LS: No. I am not religious. Me personally, I’m really open to knowledge about every religion and I respect them. There are times where I’m driving on the road, I have to be careful because there is someone literally praying on the side of the road. Typically, some people probably won’t understand it or it will aggravate them. I don’t know. [laughs] It hasn’t affected me and my beliefs. It doesn’t make me feel like, “oh, maybe I should become a Muslim or maybe I should switch over.” That is something that some people do when they travel over here. They try to adapt to the religion and practice it but I’ve never been interested in practicing any religion so it hasn’t really affected me.
RH: OK. Good to go. Last couple questions. What are some of the common misconceptions that the average American might have about Afghanistan that you have found to be not true?
LS: That everyone is the Taliban. [laughs] Or that everyone is fighting and the place is just full of negativity. It’s really not. Or especially that Afghan people are uneducated or illiterate. There are colleges here. One of them is actually called the American University. These people want to learn. They want to become a better country, use their resources accordingly and they’re not just sitting here getting ran over by American tanks or Russian tanks. The misconception is that we’re just over here fighting everyone which really frustrates me. I understand that the media has to have its views. It has to get its viewers so they turn out these strong headlines and terrible things and it kind of warps American minds into thinking that’s why we’re here. It’s one of the big misconceptions that we’re here for fighting.
RH: If you could communicate something to people in the State Department years or even generations from now that are going to be doing this kind of work, what would it be?

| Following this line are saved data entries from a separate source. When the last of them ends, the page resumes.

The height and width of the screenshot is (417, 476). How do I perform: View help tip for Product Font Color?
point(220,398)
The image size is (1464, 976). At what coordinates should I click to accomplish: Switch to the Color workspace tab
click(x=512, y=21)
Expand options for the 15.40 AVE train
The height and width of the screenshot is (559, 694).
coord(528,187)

LS: Definitely have etiquette. It’s definitely helpful to approach things with an open mind and a professional mind. Don’t go there after watching hours of Fox News or join these types of jobs after watching hours of Fox News and have biases. You have to have an open mind. I definitely think that when you are behind this desk and doing the work that we do, it’s very hard to disagree with what you’re reading or feel so strongly about something but that’s why you take things with a grain of salt. You’re there to do a job rather than put your emotional output into it.
RH: How have you grown since you’ve been in Afghanistan?

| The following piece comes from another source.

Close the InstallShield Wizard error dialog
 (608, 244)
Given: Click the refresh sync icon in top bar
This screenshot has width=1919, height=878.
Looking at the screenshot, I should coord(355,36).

LS: I was just talking about this too to my friend. [laughs] Travelling and, especially coming to places where you are experiencing the bare necessities, it definitely makes you more – how do I say? – tolerant. It definitely makes you more tolerant to things that are going on in social media, things that are going on in America, in the world. A story came out recently about a white woman pretending to be black and she became the head of the NAACP in Washington State because she had been living as a black person for about ten years even though she’s really white. I just saw a lot of outrage from African Americans and, at the end of the day, me being an African American I wasn’t really as worried or offended or outraged by it because I know that people – and I’ve learned this from traveling – if you don’t like something you change it whether it be your gender or your race or something. I can’t say that everyone should go ahead and pretend to be someone that they’re not [laughs] but if you truly feel like you’re not living happily, then try to get there. Be as happy as you can be.

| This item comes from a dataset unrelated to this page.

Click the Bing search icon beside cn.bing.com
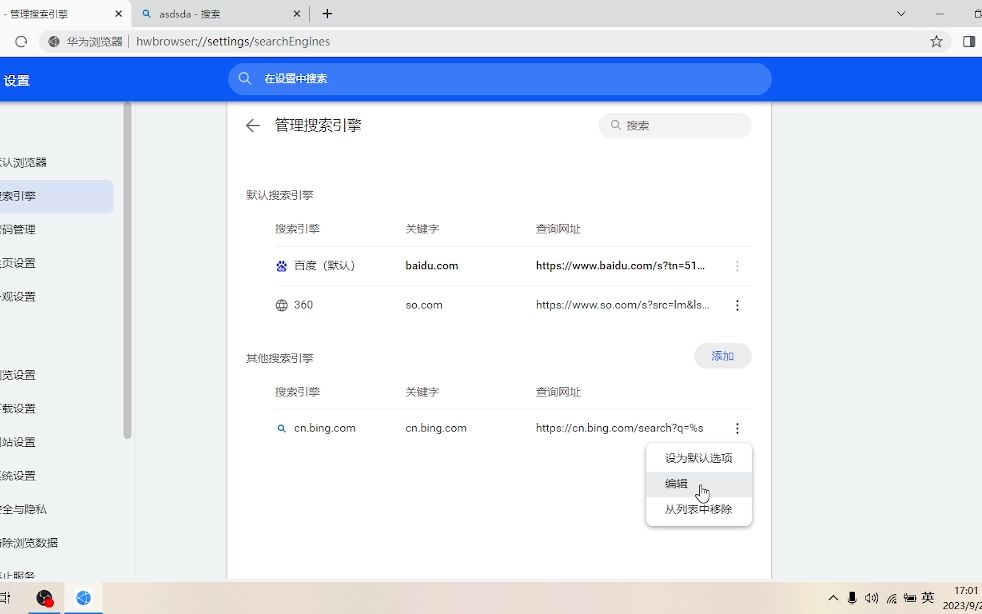The image size is (982, 614). (281, 427)
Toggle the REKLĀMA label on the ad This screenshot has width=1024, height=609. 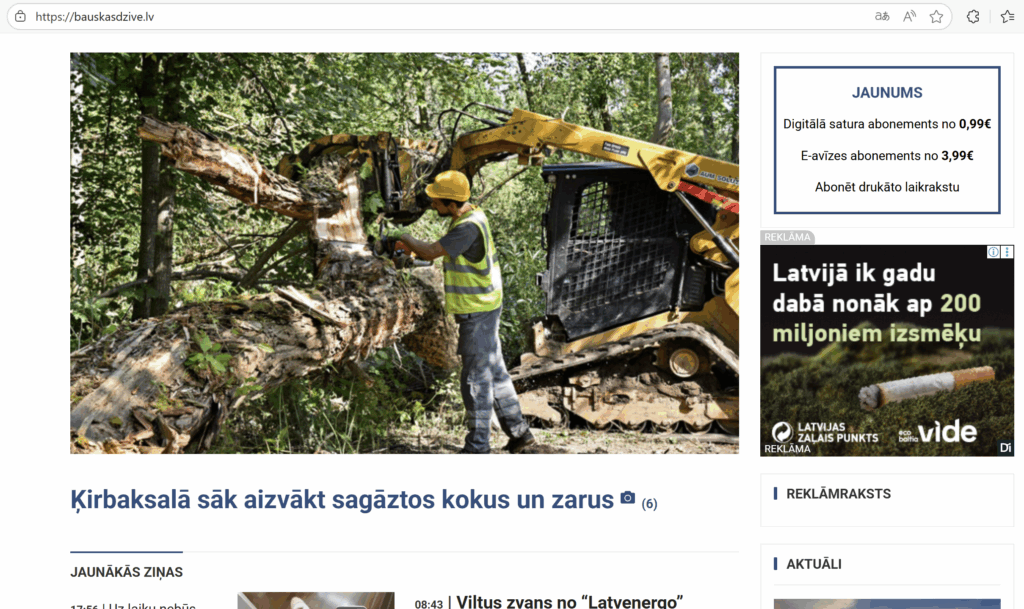[x=786, y=237]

RH: Alright. Good to go. Is there anything that I left out that you would like to address?
RH: Alright. And my last question. What specific accomplishment are you most proud of during your time at the State Department?
LS: I would definitely say every rotation is an accomplishment because this job is highly and extremely competitive. [laughs] I’m very happy to be working here and working as long as I’ve done which is, trust me, longer than most of the guys who come through here. So I‘ve grown professionally. I definitely get that a lot from my boss, that he sees a change in me. I’m less timid as well. I’m more confident about my work. I would say that’s my biggest accomplishment.
RH: Alright! Good to go. Anything else?